A fast isogeometric solver for electrophysiology based on weak spatial form with minimal patch-wise quadrature

We present an efficient isogeometric method for solving the monodomain reaction-diffusion equation, which is fundamental in electrophysiology modeling. The Galerkin weak form is employed for spatial discretization on surfaces, enabling accurate handling of complex geometries, including multi-patch domains, and variable material properties. A semi-implicit time integration scheme is adopted to resolve the fast transients characteristic of electrophysiological dynamics. The main computational bottleneck arises from the repeated numerical integration of the forcing term coming from the ionic and applied current. To overcome this, we introduce a minimal patch-wise quadrature strategy tailored for quadratic and cubic NURBS with maximum regularity.

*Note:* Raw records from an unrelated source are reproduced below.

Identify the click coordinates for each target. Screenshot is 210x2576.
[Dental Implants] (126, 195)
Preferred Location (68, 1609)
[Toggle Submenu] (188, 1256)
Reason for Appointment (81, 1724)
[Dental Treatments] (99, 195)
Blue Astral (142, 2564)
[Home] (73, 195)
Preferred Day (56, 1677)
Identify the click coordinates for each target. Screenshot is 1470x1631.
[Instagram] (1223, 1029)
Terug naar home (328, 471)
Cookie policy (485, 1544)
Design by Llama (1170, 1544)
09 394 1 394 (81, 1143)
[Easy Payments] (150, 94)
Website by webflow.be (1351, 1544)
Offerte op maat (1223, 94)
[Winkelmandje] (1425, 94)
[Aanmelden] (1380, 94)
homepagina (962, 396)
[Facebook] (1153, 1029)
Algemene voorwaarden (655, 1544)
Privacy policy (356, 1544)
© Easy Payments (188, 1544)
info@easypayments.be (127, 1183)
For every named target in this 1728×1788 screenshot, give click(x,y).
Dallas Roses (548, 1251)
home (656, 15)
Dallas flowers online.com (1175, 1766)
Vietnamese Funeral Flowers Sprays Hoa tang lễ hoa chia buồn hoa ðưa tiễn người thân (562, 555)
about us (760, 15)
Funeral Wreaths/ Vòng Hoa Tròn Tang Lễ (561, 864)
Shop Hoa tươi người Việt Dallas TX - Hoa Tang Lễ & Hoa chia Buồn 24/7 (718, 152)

Exploiting the high regularity of the forcing term, this scheme significantly reduces the number of integration points, approximately one per surface element, without compromising accuracy or introducing spurious solutions. The proposed solver is evaluated through several numerical experiments, ranging from planar wavefront propagation to multi-patch simulations of cardiac tissue activation considering the variable fiber orientation. The results demonstrate substantial improvements in computational efficiency, particularly for refined ionic current models governed by multiple variables, while maintaining numerical accuracy.